*Dataset entries:*
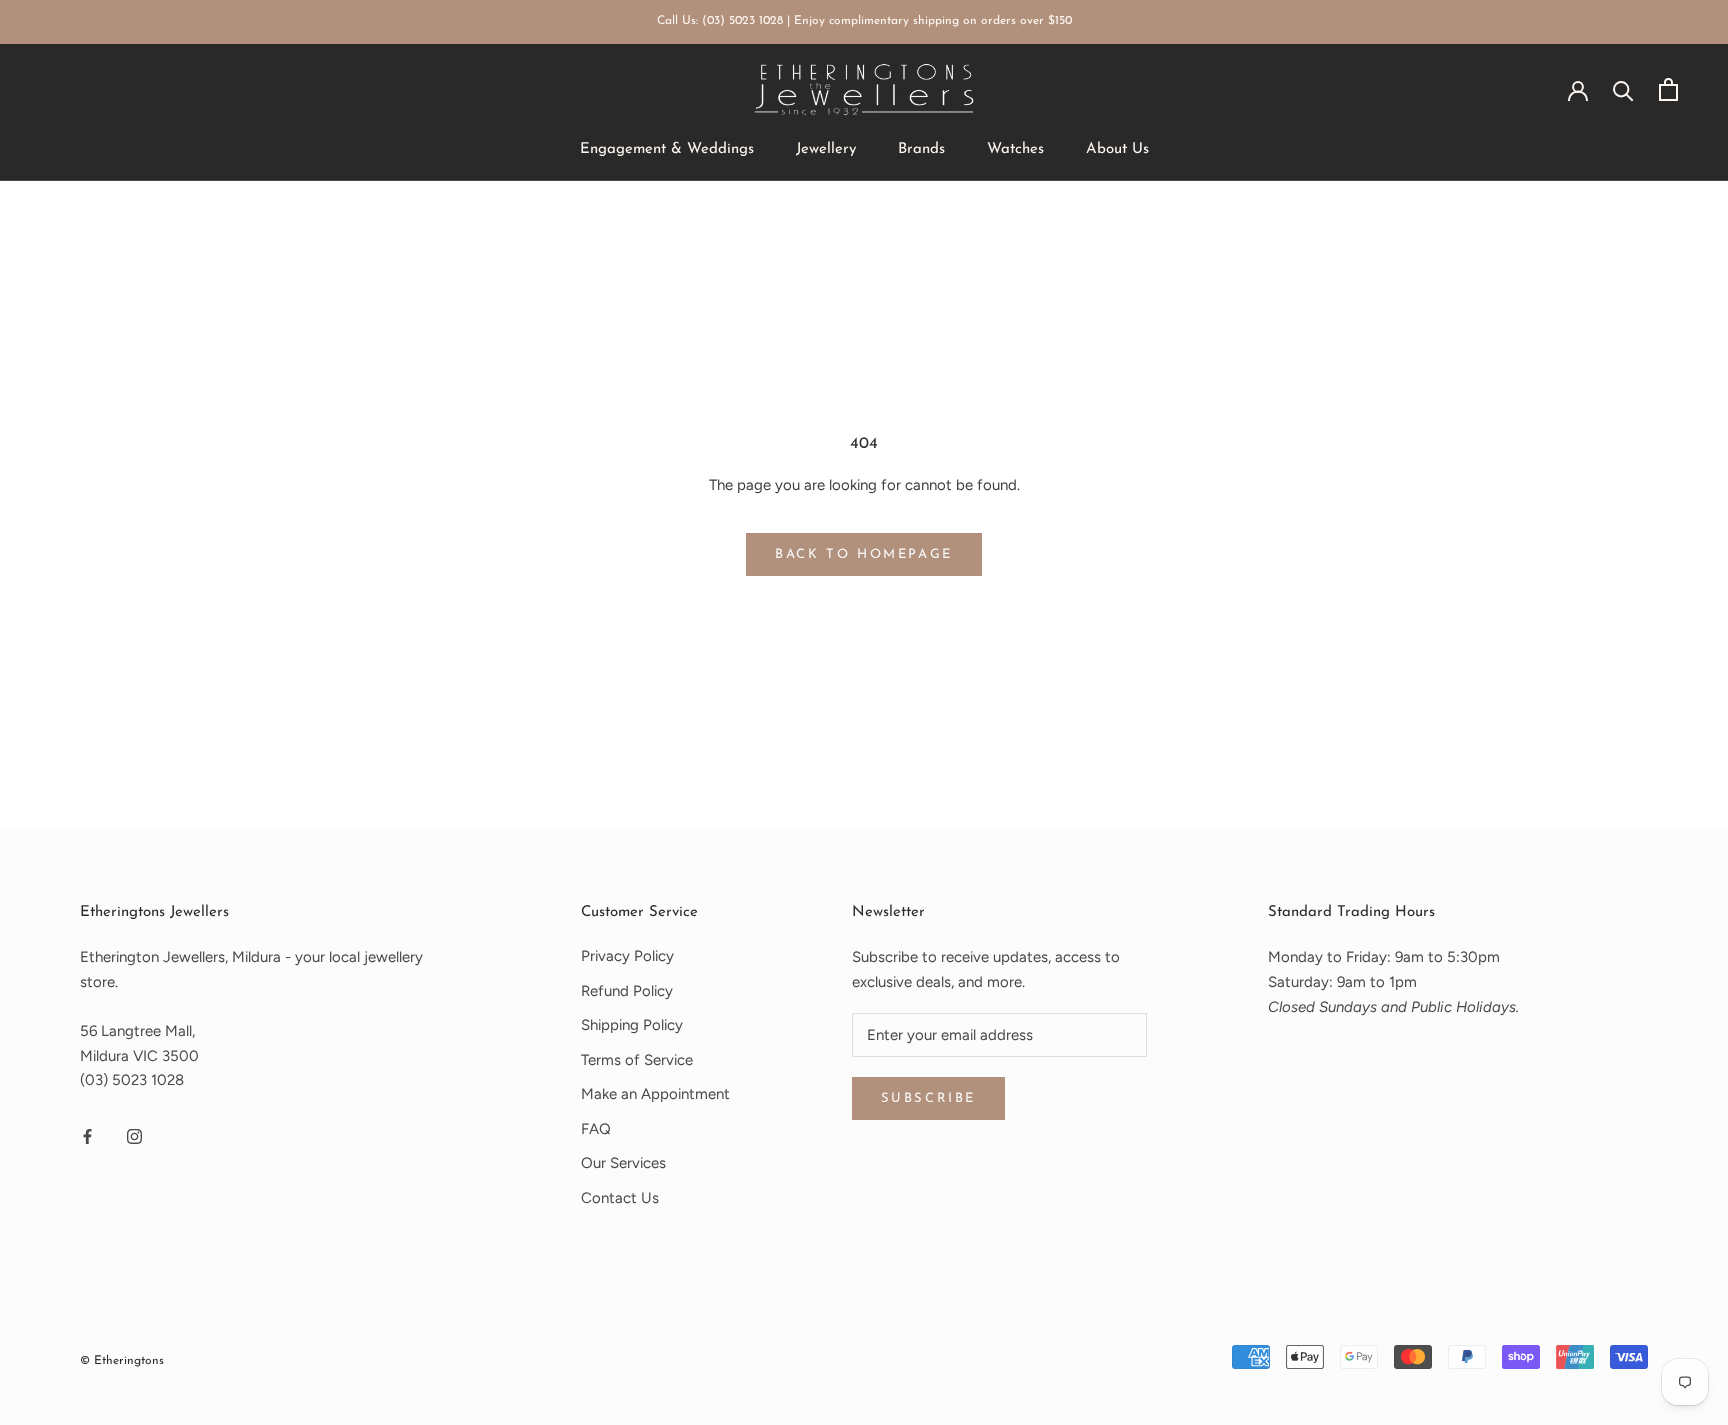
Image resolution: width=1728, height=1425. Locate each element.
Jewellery (826, 149)
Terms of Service (637, 1060)
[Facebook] (87, 1135)
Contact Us (620, 1198)
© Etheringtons (122, 1361)
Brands (921, 149)
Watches (1015, 149)
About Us (1117, 149)
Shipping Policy (632, 1025)
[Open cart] (1668, 89)
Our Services (623, 1163)
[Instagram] (134, 1135)
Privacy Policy (627, 956)
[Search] (1623, 89)
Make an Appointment (655, 1094)
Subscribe (928, 1098)
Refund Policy (627, 991)
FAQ (596, 1129)
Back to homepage (864, 554)
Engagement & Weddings (667, 149)
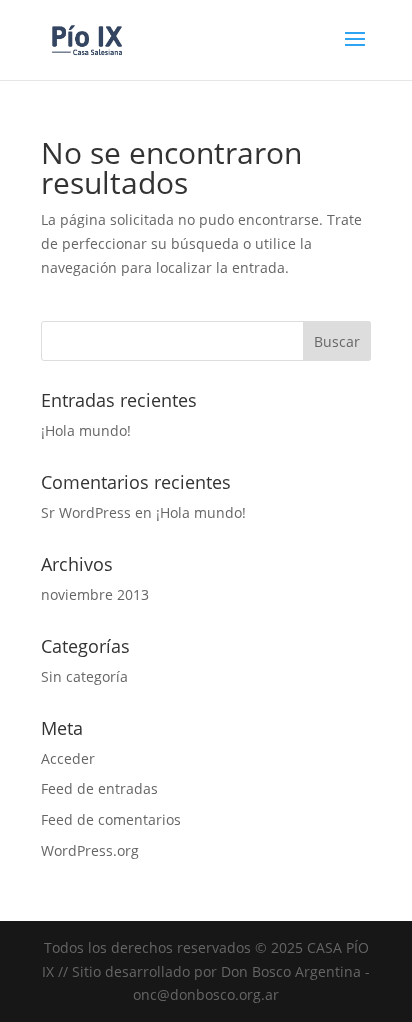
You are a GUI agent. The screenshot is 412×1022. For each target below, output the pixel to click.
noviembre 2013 (95, 594)
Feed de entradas (99, 788)
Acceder (68, 758)
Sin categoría (84, 676)
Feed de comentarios (111, 819)
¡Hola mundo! (86, 430)
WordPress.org (90, 850)
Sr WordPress (86, 512)
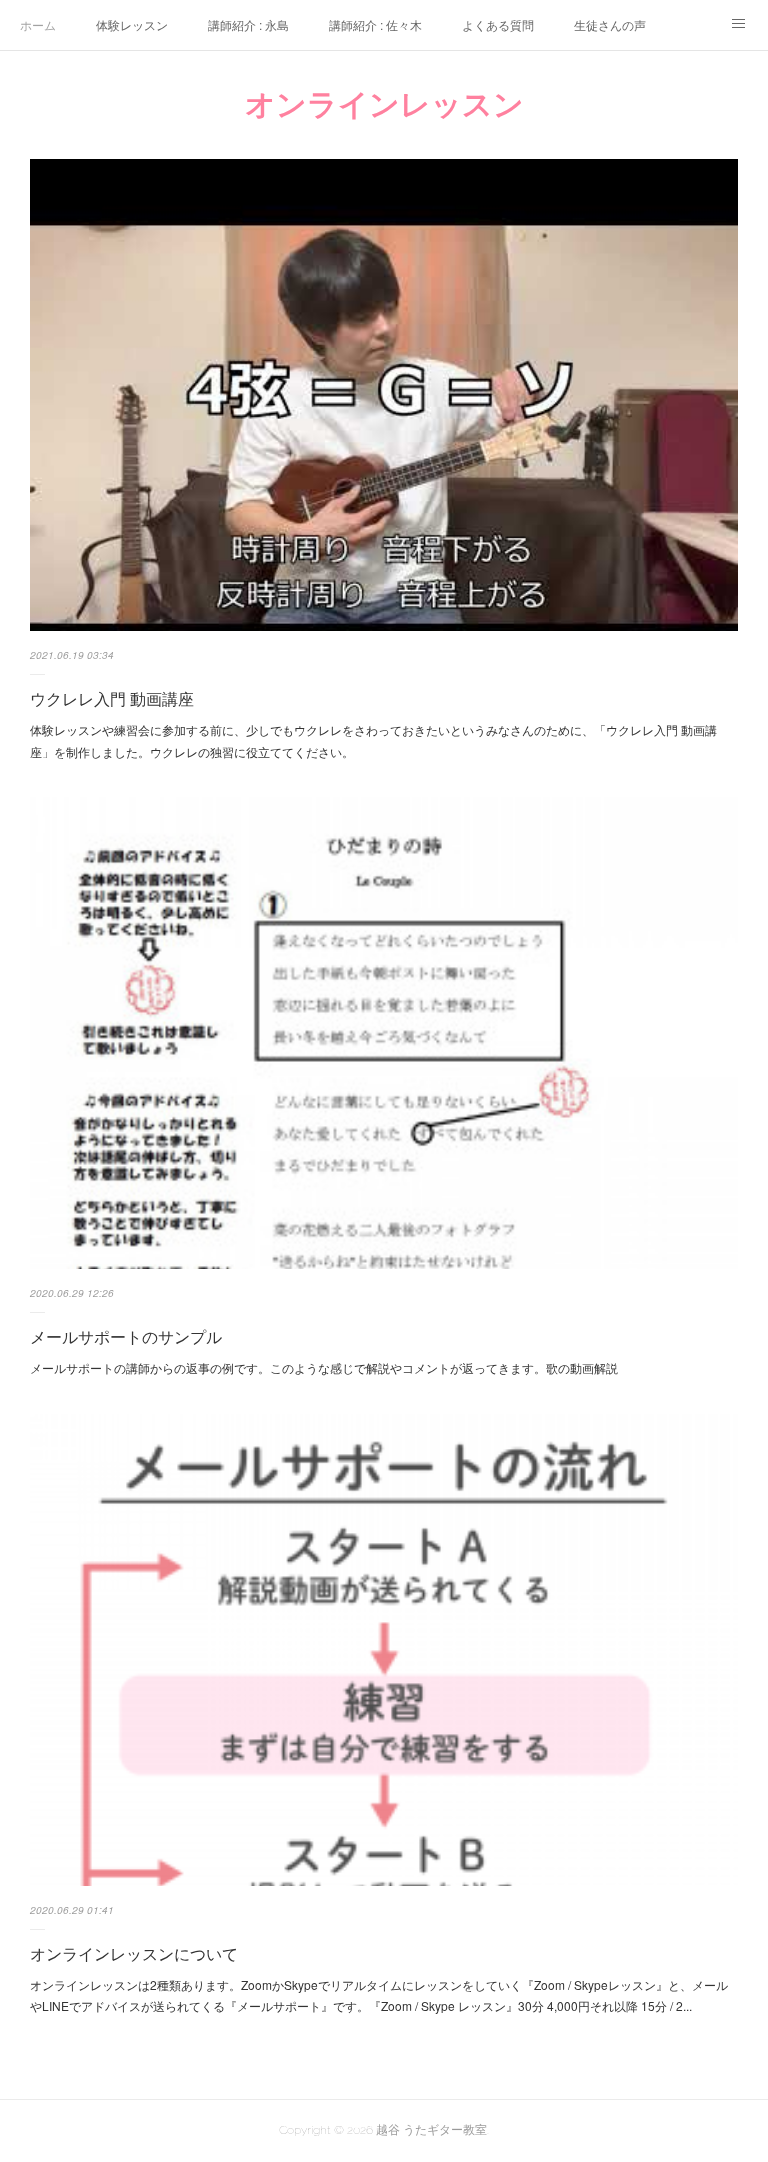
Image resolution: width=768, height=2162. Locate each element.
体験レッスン (132, 24)
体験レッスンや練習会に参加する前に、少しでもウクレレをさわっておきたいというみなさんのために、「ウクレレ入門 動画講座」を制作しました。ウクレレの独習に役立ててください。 (373, 740)
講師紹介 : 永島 (248, 24)
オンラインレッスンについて (134, 1953)
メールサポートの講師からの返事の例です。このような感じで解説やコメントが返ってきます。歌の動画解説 (324, 1367)
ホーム (38, 24)
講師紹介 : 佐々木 (375, 24)
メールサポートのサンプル (126, 1336)
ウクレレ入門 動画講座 (112, 698)
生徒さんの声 (610, 24)
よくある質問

*Task statement:*
All lines above from the one holding "About Us (1117, 149)" to the one holding "Engagement & Weddings (667, 149)", inclusive, are to be copied exactly; no other line is wanted.

*Solution for this problem:*
About Us (1117, 149)
Shipping Policy (632, 1025)
[Open cart] (1668, 89)
Our Services (623, 1163)
[Instagram] (134, 1135)
Privacy Policy (627, 956)
[Search] (1623, 89)
Make an Appointment (655, 1094)
Subscribe (928, 1098)
Refund Policy (627, 991)
FAQ (596, 1129)
Back to homepage (864, 554)
Engagement & Weddings (667, 149)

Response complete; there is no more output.